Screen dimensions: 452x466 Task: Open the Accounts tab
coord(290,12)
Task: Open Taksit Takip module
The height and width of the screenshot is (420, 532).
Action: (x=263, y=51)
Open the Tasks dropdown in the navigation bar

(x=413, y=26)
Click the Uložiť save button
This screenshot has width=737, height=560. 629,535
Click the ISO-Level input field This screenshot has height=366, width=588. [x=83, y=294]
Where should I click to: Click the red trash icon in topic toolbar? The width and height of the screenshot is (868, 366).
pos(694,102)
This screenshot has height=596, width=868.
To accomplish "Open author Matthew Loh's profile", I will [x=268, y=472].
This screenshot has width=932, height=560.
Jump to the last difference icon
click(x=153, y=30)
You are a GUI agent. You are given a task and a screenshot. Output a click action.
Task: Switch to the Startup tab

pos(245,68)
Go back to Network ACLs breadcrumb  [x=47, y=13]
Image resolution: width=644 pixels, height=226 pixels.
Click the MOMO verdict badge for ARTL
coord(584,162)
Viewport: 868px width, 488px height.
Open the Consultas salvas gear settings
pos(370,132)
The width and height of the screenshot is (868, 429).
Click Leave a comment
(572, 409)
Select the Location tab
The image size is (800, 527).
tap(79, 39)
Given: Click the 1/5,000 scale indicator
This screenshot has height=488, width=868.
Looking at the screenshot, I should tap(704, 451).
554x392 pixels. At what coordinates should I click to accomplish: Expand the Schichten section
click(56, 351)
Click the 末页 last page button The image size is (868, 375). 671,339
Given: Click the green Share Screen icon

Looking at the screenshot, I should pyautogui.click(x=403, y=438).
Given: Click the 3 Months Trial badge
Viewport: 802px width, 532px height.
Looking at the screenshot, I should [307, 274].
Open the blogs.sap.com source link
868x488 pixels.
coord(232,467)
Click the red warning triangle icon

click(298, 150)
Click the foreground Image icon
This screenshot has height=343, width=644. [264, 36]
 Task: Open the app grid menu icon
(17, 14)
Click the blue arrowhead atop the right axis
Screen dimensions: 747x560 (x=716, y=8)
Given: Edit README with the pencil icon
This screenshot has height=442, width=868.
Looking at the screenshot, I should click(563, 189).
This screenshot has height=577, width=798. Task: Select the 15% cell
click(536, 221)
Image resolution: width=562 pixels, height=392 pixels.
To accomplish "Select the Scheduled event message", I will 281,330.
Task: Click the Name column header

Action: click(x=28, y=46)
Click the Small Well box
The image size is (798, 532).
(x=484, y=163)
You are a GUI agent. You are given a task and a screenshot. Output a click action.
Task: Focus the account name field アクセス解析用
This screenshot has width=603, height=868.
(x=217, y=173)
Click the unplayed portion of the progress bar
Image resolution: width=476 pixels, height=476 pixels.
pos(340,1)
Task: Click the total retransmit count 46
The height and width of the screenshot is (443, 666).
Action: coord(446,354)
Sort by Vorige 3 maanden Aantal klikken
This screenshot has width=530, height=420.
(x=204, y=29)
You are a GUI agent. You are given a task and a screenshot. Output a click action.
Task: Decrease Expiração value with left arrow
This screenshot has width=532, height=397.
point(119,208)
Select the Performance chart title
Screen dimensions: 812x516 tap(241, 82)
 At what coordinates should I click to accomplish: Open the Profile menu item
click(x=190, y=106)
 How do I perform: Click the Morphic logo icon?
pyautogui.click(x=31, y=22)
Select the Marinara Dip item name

----

Copy out each line above, character for character.

Exercise answer:
Screen dimensions: 452x466 Task: Open the Accounts tab
coord(290,12)
Task: Open Taksit Takip module
The height and width of the screenshot is (420, 532).
Action: (x=263, y=51)
Open the Tasks dropdown in the navigation bar

(x=413, y=26)
Click the Uložiť save button
This screenshot has width=737, height=560. 629,535
Click the ISO-Level input field This screenshot has height=366, width=588. [x=83, y=294]
Where should I click to: Click the red trash icon in topic toolbar? The width and height of the screenshot is (868, 366).
pos(694,102)
This screenshot has height=596, width=868.
To accomplish "Open author Matthew Loh's profile", I will [x=268, y=472].
This screenshot has width=932, height=560.
Jump to the last difference icon
click(x=153, y=30)
You are a GUI agent. You are given a task and a screenshot. Output a click action.
Task: Switch to the Startup tab

pos(245,68)
Go back to Network ACLs breadcrumb  [x=47, y=13]
Image resolution: width=644 pixels, height=226 pixels.
Click the MOMO verdict badge for ARTL
coord(584,162)
Viewport: 868px width, 488px height.
Open the Consultas salvas gear settings
pos(370,132)
The width and height of the screenshot is (868, 429).
Click Leave a comment
(572, 409)
Select the Location tab
The image size is (800, 527).
tap(79, 39)
Given: Click the 1/5,000 scale indicator
This screenshot has height=488, width=868.
Looking at the screenshot, I should tap(704, 451).
554x392 pixels. At what coordinates should I click to accomplish: Expand the Schichten section
click(56, 351)
Click the 末页 last page button The image size is (868, 375). 671,339
Given: Click the green Share Screen icon

Looking at the screenshot, I should pyautogui.click(x=403, y=438).
Given: Click the 3 Months Trial badge
Viewport: 802px width, 532px height.
Looking at the screenshot, I should [307, 274].
Open the blogs.sap.com source link
868x488 pixels.
coord(232,467)
Click the red warning triangle icon

click(298, 150)
Click the foreground Image icon
This screenshot has height=343, width=644. [264, 36]
 Task: Open the app grid menu icon
(17, 14)
Click the blue arrowhead atop the right axis
Screen dimensions: 747x560 (x=716, y=8)
Given: Edit README with the pencil icon
This screenshot has height=442, width=868.
Looking at the screenshot, I should click(563, 189).
This screenshot has height=577, width=798. Task: Select the 15% cell
click(536, 221)
Image resolution: width=562 pixels, height=392 pixels.
To accomplish "Select the Scheduled event message", I will 281,330.
Task: Click the Name column header

Action: click(x=28, y=46)
Click the Small Well box
The image size is (798, 532).
(x=484, y=163)
You are a GUI agent. You are given a task and a screenshot. Output a click action.
Task: Focus the account name field アクセス解析用
This screenshot has width=603, height=868.
(x=217, y=173)
Click the unplayed portion of the progress bar
Image resolution: width=476 pixels, height=476 pixels.
pos(340,1)
Task: Click the total retransmit count 46
The height and width of the screenshot is (443, 666).
Action: coord(446,354)
Sort by Vorige 3 maanden Aantal klikken
This screenshot has width=530, height=420.
(x=204, y=29)
You are a GUI agent. You are given a task and a screenshot. Output a click action.
Task: Decrease Expiração value with left arrow
This screenshot has width=532, height=397.
point(119,208)
Select the Performance chart title
Screen dimensions: 812x516 tap(241, 82)
 At what coordinates should I click to accomplish: Open the Profile menu item
click(x=190, y=106)
 How do I perform: Click the Morphic logo icon?
pyautogui.click(x=31, y=22)
Select the Marinara Dip item name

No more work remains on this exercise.